The long lines of Milan’s ‘new COVID poor’

MILAN (AFP) – Eyes on the ground, they queue in silence for a food parcel outside Milan’s Pane Quotidiano charity. Since coronavirus swept across Italy a year ago, the line has grown and grown.

“I’m ashamed to be here. But otherwise I would have nothing to eat,” said Giovanni Altieri, 60, who has been coming every day since the restaurant where he worked was shut under virus regulations.

He misses work – the sense of purpose and camaraderie.

“I like the contact with people, I had a good salary, but I’m at rock bottom here. I have no income and live off my savings,” he told AFP.

Every day, 3,500 people turn up at the two distribution points run in Milan by the charity, which hands out surplus food it receives from a range of organisations, as well as through individual donations.

People in need wait prior to take a bag with free food at the Italian Secular, non-partisan and non-profit association called ‘Pane Quotidiano’ (Daily bread) in Milan. PHOTO: AFP

Milan is the centre of Italy’s industrial north and one of the richest cities in Europe.

But as the pandemic has battered the country, poverty rates have soared, even here.

Some of those standing in line hide their faces with a scarf or even a plastic bag, fearful of being recognised.

Many leave with several packages – one for each member of their family. Inside, there is milk, yoghurt, cheese, biscuits, sugar, tuna, a kiwi, a tiramisu and some bread.

Such sights were rare on the streets of Milan, but across the wealthy north of Italy, more than 720,000 people have fallen below the poverty line in the last year.

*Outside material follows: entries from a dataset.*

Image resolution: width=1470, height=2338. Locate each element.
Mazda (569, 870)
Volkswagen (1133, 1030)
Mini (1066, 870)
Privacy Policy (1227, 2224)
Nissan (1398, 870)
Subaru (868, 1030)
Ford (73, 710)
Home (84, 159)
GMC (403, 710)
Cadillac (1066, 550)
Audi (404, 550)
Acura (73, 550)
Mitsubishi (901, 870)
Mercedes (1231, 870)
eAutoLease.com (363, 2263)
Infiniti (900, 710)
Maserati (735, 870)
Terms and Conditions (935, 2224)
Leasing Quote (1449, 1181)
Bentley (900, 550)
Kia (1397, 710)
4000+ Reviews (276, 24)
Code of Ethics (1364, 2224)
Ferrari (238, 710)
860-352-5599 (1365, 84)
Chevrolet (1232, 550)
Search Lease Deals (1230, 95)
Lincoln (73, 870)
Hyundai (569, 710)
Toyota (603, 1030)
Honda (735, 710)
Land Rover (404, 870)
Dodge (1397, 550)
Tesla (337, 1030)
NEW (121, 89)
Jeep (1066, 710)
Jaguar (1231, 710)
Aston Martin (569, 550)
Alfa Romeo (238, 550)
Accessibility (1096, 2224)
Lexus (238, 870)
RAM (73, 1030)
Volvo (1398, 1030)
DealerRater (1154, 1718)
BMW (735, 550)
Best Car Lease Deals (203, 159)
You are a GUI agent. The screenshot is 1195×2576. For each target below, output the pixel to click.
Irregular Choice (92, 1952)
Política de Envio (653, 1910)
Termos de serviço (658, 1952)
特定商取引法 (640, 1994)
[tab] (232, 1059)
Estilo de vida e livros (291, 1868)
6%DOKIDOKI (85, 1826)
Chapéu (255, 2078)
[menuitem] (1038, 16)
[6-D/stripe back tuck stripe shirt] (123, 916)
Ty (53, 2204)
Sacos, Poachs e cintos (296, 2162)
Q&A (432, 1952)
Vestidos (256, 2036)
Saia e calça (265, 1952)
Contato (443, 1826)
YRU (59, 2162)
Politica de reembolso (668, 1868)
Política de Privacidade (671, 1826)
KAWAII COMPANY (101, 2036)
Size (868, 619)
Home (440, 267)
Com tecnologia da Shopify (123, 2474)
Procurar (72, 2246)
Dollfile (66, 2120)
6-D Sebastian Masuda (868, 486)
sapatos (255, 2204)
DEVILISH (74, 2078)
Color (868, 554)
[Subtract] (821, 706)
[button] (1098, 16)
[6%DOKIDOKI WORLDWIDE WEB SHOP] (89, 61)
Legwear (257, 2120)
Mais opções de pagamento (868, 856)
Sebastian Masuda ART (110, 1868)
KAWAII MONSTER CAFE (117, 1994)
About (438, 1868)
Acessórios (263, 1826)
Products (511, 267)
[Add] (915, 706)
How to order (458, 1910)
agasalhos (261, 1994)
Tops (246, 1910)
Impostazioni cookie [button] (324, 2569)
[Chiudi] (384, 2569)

Throughout Italy, the number of people in poverty jumped by one million in 2020 to 5.6 million, a 15-year high, according to national statistics agency Istat.

The percentage of poor is higher in the south, which has always struggled more, but at 11.1 per cent, compared to 9.4 per cent in the north, the gap is narrowing.

“The queues have increased with COVID, there are more young people and more undeclared workers who have no right to social benefits,” said Claudio Falavigna, a 68-year-old volunteer at Pane Quotidiano, which has been running for 123 years.

“And there are also members of the middle classes, from the world of entertainment and events,” he said.

He recognised them “as they still dress well, they are elegant – it’s a question of dignity”.

Pre-pandemic, the region of Lombardy, which includes Milan, accounted for 22 per cent of Italy’s GDP. In 2019, the region had a per capita income of EUR39,700 (USD47,000) a year – well above the European average.

But it was also the epicentre of the coronavirus outbreak last year that knocked Italy off its feet, and has so far left more than 100,000 people dead.

So what happened?

“The shock of the pandemic reduced to zero the revenues of many categories of workers, notably the self-employed, who number many in the towns of the north,” Professor of Sociology at the Bicocca University in Milan David Benassi told AFP.

And although a new citizenship income for the lowest paid came into effect in 2019 and is widespread in the south of Italy, many in the north often fall through the cracks of state support.

“Many families who fell into poverty in 2020 don’t fulfil the income and asset requirements,” said Benassi.

The worst hit are women and young people, who often have precarious jobs, noted Professor of Social Innovation at Milan Polytechnic Mario Calderini.

“Women have paid a heavy price in this crisis, as have families with underage children,” he said.

Amina Amale, 52, was a cleaning lady before coronavirus but now stands in line for the food packages.

“With coronavirus, everything is closed, there’s no work,” she said.